Permeable paved surfaces

Use less. More salt does not equate with more melting. Remove snow and ice manually. The more you remove, the less salt will need to be applied. Sweep up any excess salt visible on a dry sidewalk. Do not apply salt below 15°F – most salt products will not work below that temperature. Calibrate your equipment Use stream nozzles for anti-ice brine, not fan nozzles Do not apply anti-ice brine to pavement with snow or ice Use pavement temperature, not air temperature, to determine which deicer product to use Do not apply road salt when pavement temperatures are below 15°F

Solarpunk Alternatives

There are several ways to provide traction and remove salt without pouring salt over every paved surface in society every winter storm. The downside is that within the system we currently operate, they're generally worse. Salt is cheap (thanks to massive industrial salt mines and established transportation infrastructure) and effective. Most of the alternatives are weaker on one or both.

The simplest answer to this problem is to change the circumstances, but that requires some of the biggest changes: if a solarpunk society can move at a slower pace, accept a snow day or two during and after bad weather, much of the excess labor and resources necessary to keep roads clear and derivable even during severe blizzards can be reduced and the immediate effectiveness of the alternatives is less important.
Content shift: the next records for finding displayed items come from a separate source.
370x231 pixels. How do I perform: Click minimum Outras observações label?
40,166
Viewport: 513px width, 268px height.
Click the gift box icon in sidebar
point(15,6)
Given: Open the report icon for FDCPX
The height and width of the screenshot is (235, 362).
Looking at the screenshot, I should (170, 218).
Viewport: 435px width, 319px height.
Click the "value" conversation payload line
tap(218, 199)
Even in winter, the weather changes frequently, and ice on pavement often melts or sublimates on its own once the sun is on it.

But this requires an entire cultural shift. In the present, many people are dependent on cars (and thus the road network) for everything from buying supplies to seeking emergency medical attention. When you need to get to the hospital, or when your job won't accept a raging blizzard as an excuse for being late, you need the roads to be clear because you have no choice but to drive on them. This constant rush means the natural world has to conform to our schedules - sidewalks can't be slippery for a day or even a few hours because people have to use them right now. Roads have to be clear at all times because there's no alternative, and opting out for safety isn't an option for far too many people.
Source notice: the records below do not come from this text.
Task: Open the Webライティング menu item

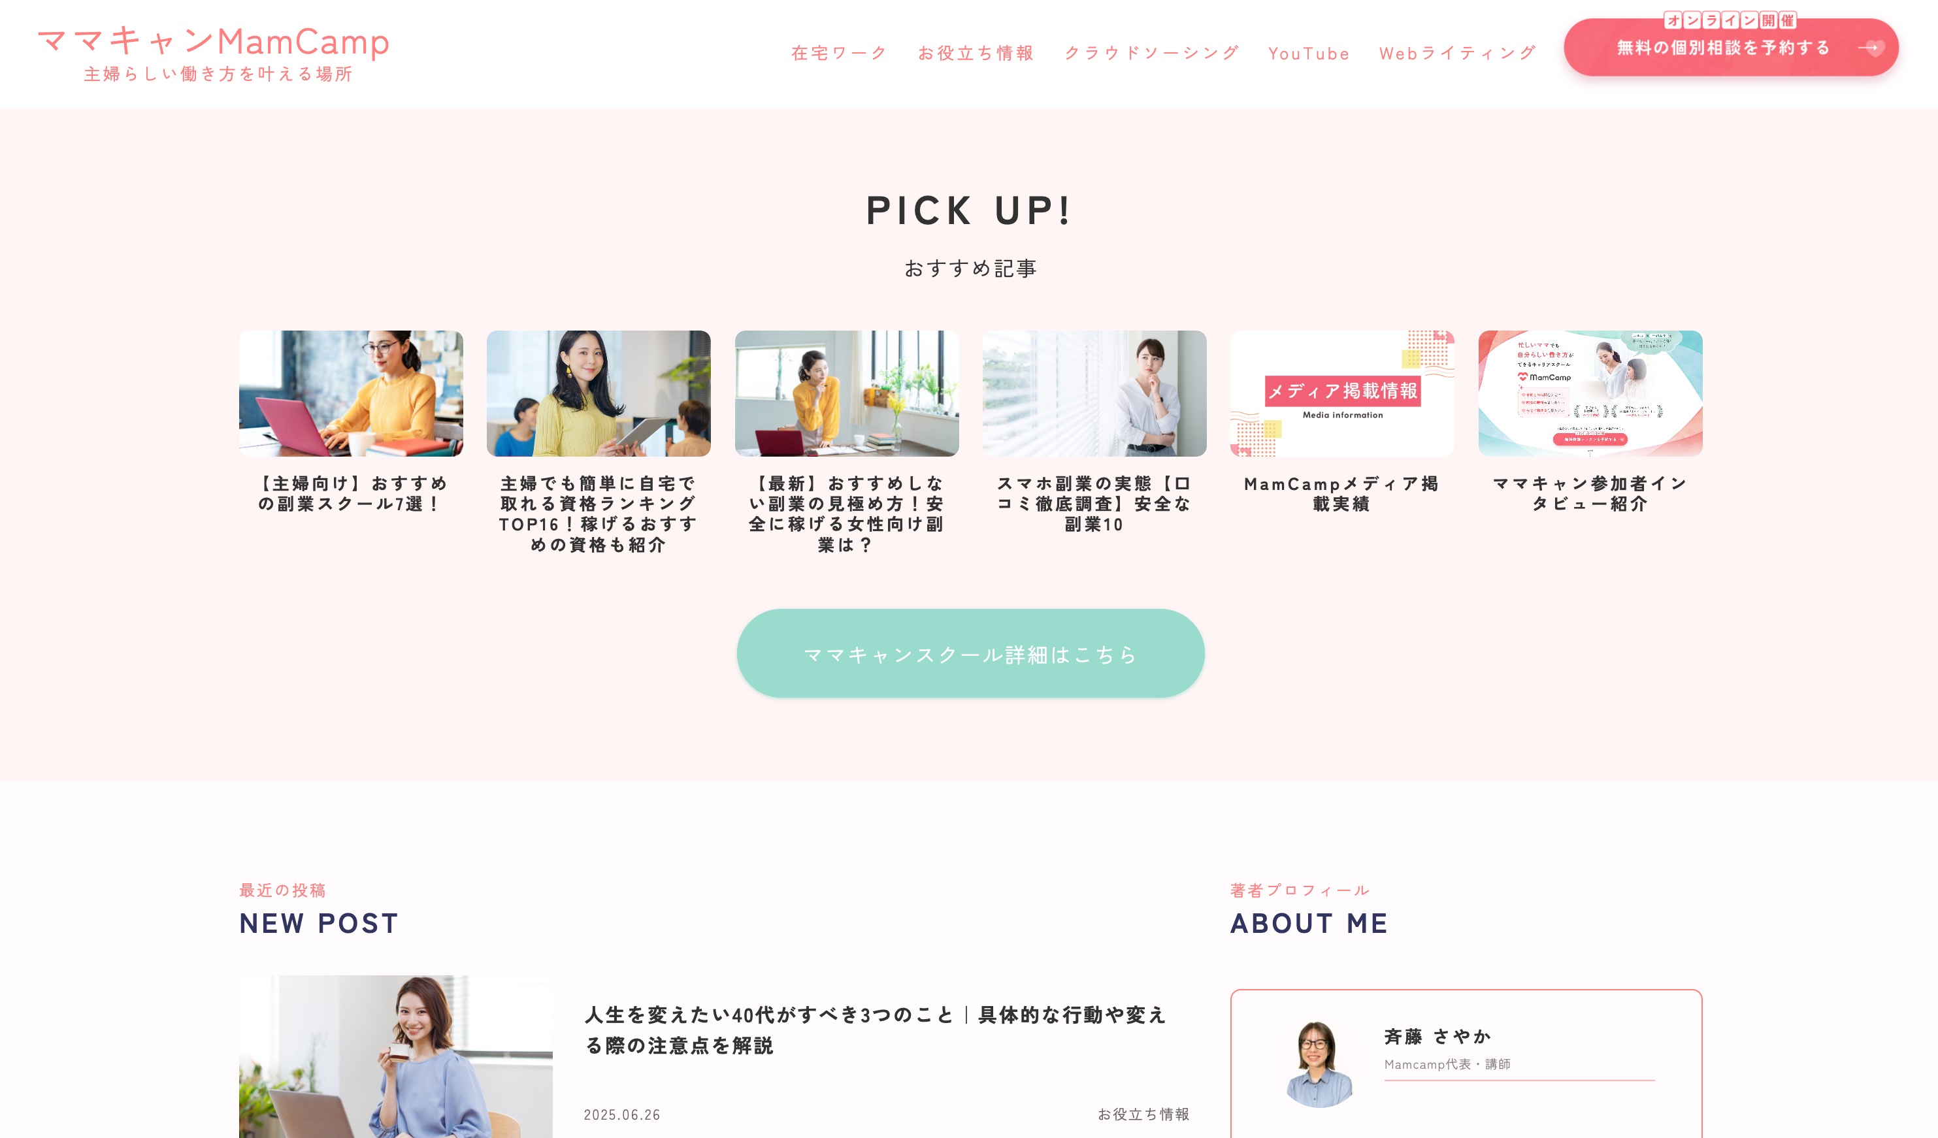Action: click(x=1457, y=53)
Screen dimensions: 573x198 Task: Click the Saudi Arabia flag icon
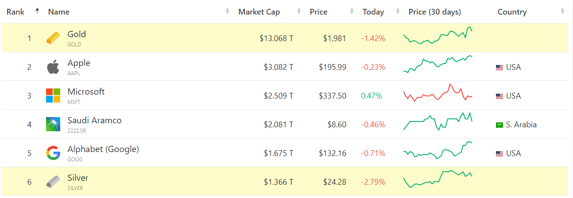point(499,125)

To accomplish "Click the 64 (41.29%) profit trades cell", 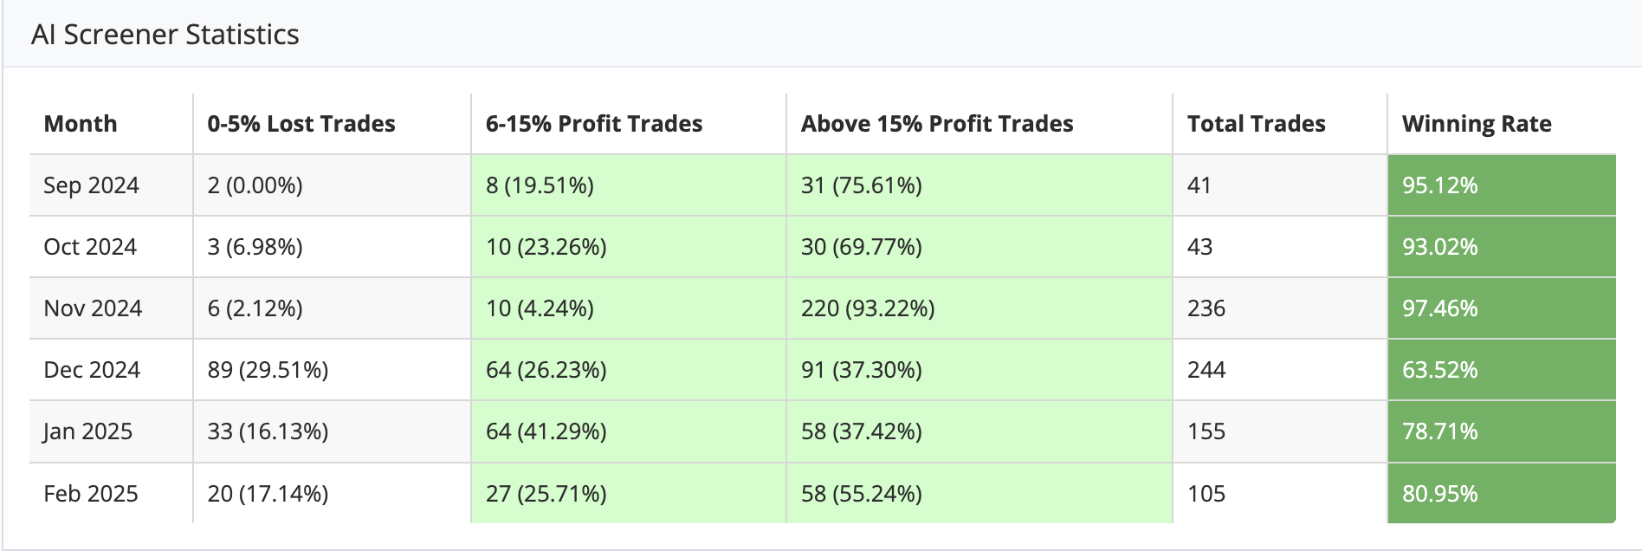I will click(x=546, y=431).
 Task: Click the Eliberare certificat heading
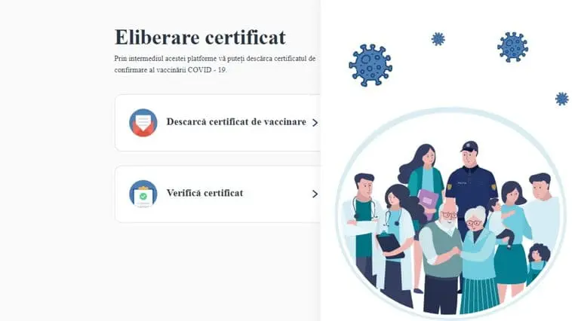pyautogui.click(x=200, y=37)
This might be different in a solarpunk setting where the pace of life is hopefully gentler. An emphasis on trains and other public transit options (such as airships, ropeways, and trams) would mean that many people would have options besides driving. And an acceptance that weather exists and can derail our plans and schedules would mean that many of those who still rely on cars could safely wait for it to pass without losing their livelihoods. Fewer cars on the road mean fewer accidents and less risk for those who have to drive in bad conditions. In fact, the expectation that roads will take a few days to fully clear would likely inform peoples' decisions on where to live and how to prepare themselves. In the recent past, rural areas often expected to be isolated during winter storms, and people often adapted their personal vehicles to meet the conditions.

This might even extend to accepting that not all roads even have to be plowed, and might be seasonal, open for regular use during summer and fall, and restricted to suitable vehicles (such as snowmobiles, including a variety of ski-and-tracked truck-format vehicles), skiers, snowshoe-rs, etc during the winter.
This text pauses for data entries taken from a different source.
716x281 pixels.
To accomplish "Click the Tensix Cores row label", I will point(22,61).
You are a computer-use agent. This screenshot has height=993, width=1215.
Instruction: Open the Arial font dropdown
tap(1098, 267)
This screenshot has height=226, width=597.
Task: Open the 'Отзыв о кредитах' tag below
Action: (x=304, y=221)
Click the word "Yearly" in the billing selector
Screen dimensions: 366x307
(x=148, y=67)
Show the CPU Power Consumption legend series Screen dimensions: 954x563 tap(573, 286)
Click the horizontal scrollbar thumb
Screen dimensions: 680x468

Even in solarpunk cities, where driving would hopefully be less of a common concern, people would need to accept that they can be safe in the winter without salt crunching underfoot and that's not easy. This is a fairly recent expectation, and it's driven by a mix of things including legal liability (a bag of salt is a lot cheaper than a personal injury lawsuit) and the present day need to hustle, even in bad weather, that demands that people go out during an ice storm and woe betide anyone who hasn't salted their sidewalk enough. Education is a big piece here, informing people on how salt works on ice, that a heap of dry salt isn't changing anything but the local wetlands, and the consequences of overusing road salt.